Je me rappelle m'être faufilée dans le garage par une nuit d'hiver pour vérifier les armoires et le coffre de la voiture, à la recherche de bouteilles vides laissées par mon conjoint. À 3 heures du matin, grelottant en pantoufles et en robe de chambre, je cherchais des « preuves » de quelque chose qui affectait presque tous les aspects de ma vie.
Une bouteille vide à la main, j'ai passé un appel désespéré à la thérapeute de mon conjoint, la suppliant de m'aider et exigeant qu'elle fasse quelque chose pour son problème d'alcool. Le lendemain matin, j'avais honte de mes actions et de mon désarroi. J'avais l'impression de perdre la raison.
J'ai entendu parler d'Al-Anon dans le cadre de mon travail et je me suis dit que je n'avais rien à perdre à essayer. Chez Al-Anon, j'ai vite compris que la preuve que je cherchais n'était pas dans des bouteilles vides, mais bien au cœur de mon insécurité, de ma honte, de mon désespoir et de mon sentiment d'impuissance.
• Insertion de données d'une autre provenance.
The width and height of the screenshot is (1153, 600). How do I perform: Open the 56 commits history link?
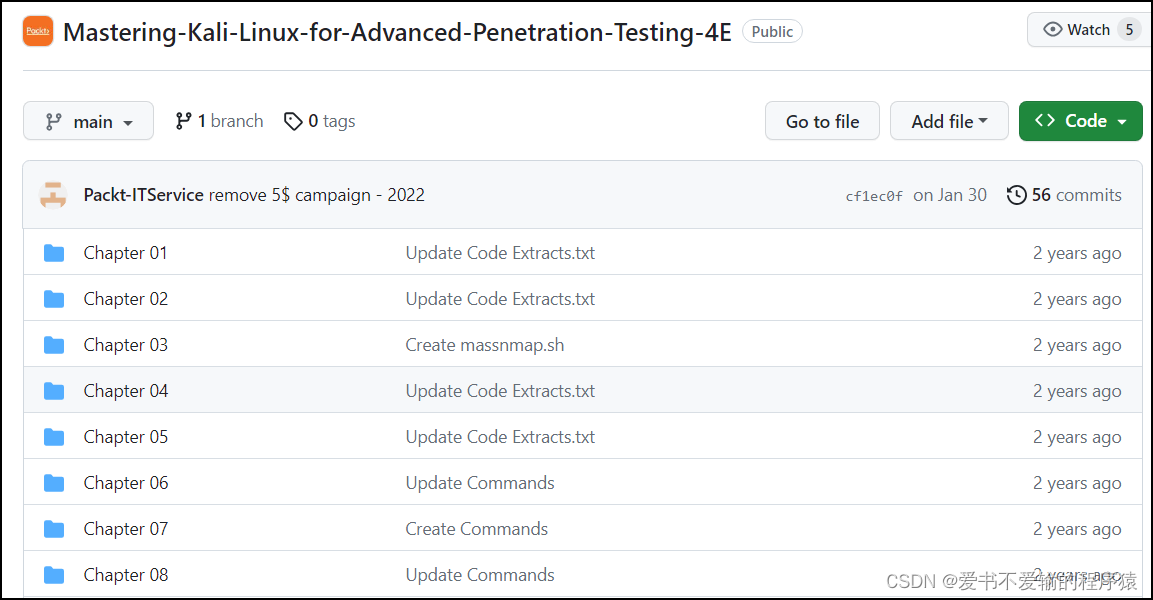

Al-Anon m'aide à me tourner vers l'intérieur pour trouver des moyens plus sains et plus raisonnables de faire face aux effets de l'alcoolisme.
Melissa N., Manitoba
Al-Anon confronté à l'alcoolisme
Vivre avec un alcoolique peut vraiment te jouer des tours. Parfois, il vous fait croire que tout se passe dans votre tête, mais vous connaissez la vérité. J'aimerais que ma vie soit remplie de bons souvenirs et de nouvelles expériences. Ma famille et moi le méritons. Il n'est pas tout à fait mauvais. Il avait de vraies qualités. Mais elles sont maintenant ternies. Mensonges, manigances, il me dit qu'il a le contrôle. Je sais que c'est son déni et son incapacité à être honnête avec lui-même. La grande question est : qu'est-ce que je vais faire ? … Lire la suite »
J'ai rejoint un groupe Al-Anon pour la famille et les amis le 15 octobre 2021, après 48 ans à essayer de comprendre ce qui ne va pas chez moi. Je viens de réaliser que « moi », le « vrai moi », n'existe même pas. La personne qui écrit ces lignes est victime de l'alcoolisme et de la toxicomanie de membres de sa famille (un ex-mari, deux filles [dont une avec qui je vis actuellement], la petite amie de mon petit-fils de 28 ans, avec qui il est en couple depuis sept ans, et un de leurs amis de 30 ans qui fume du cannabis tous les jours). Depuis août dernier, on vit tous ensemble … Lire la suite »
J'aurais aimé qu'on me suggère d'aller à Al-Anon plus tôt. J'ai quitté mon mari il y a 13 ans. Je ne buvais pas d'alcool à l'époque, mais quelque chose a déclenché quelque chose chez lui. Je me souviens du jour où j'ai senti le changement. On s'est remis ensemble il y a 3 ans. Entre les problèmes psychologiques et l'alcool, la personne que je connaissais a disparu. J'ai porté le fardeau des problèmes relationnels tout en tombant gravement malade, au point d'être handicapée. J'ai tenu le coup aussi longtemps que j'ai pu, mais ça m'a épuisée et j'ai même eu des pensées suicidaires, ce qui a nécessité une hospitalisation. J'ai énormément souffert. … Lire la suite »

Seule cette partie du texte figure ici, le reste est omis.